Bullock County Circuit Judge Burt Smithart said the $82 million was reasonable because ``GM made a conscious and deliberate decision to reduce safety in the Delta 88′s and put occupants at risk.″
GM spokesman Jay Cooney said Wednesday the company would appeal.
``This was just the first step in the process,″ he said.
The case stemmed from a head-on collision on Dec. 10, 1999, near Smut Eye, 40 miles southeast of Montgomery.
Jeffrey Jernigan, then 12, was in the front seat of a 1993 Oldsmobile Delta 88 with his seat belt on when the passenger compartment of the car collapsed on him, causing him to lose part of his brain, said plaintiff’s lawyer Jere Beasley.
The boy’s father, Wilbert Jernigan, sued GM, contending the car was defective and dangerous due to design changes made by GM.

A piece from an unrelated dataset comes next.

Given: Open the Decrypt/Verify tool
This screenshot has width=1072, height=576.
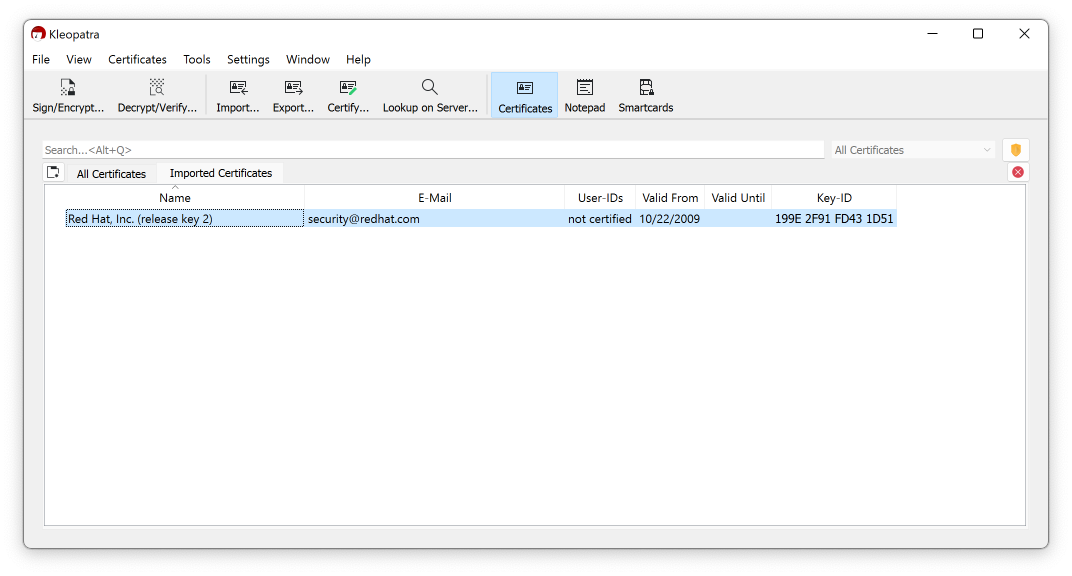Looking at the screenshot, I should point(156,95).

In May, a Bullock County jury awarded Jeffrey Jernigan $20 million in compensatory damages and $100 million in punitive damages and his father $2 million in compensatory damages. The punitive damages were automatically cut to $60 million because Alabama law, in most cases, limits punitive damages to three times the compensatory damages.
GM maintains the trial was laced with bias and should have been moved out of the rural county because the boy’s father is the county circuit clerk, who handles court documents.
GM asked the judge to order a new trial or further reduce the verdict, but the judge refused in an order signed Friday.
``The defendant’s conduct is sufficiently reprehensible to support a significant award of punitive damages,″ Smithart wrote.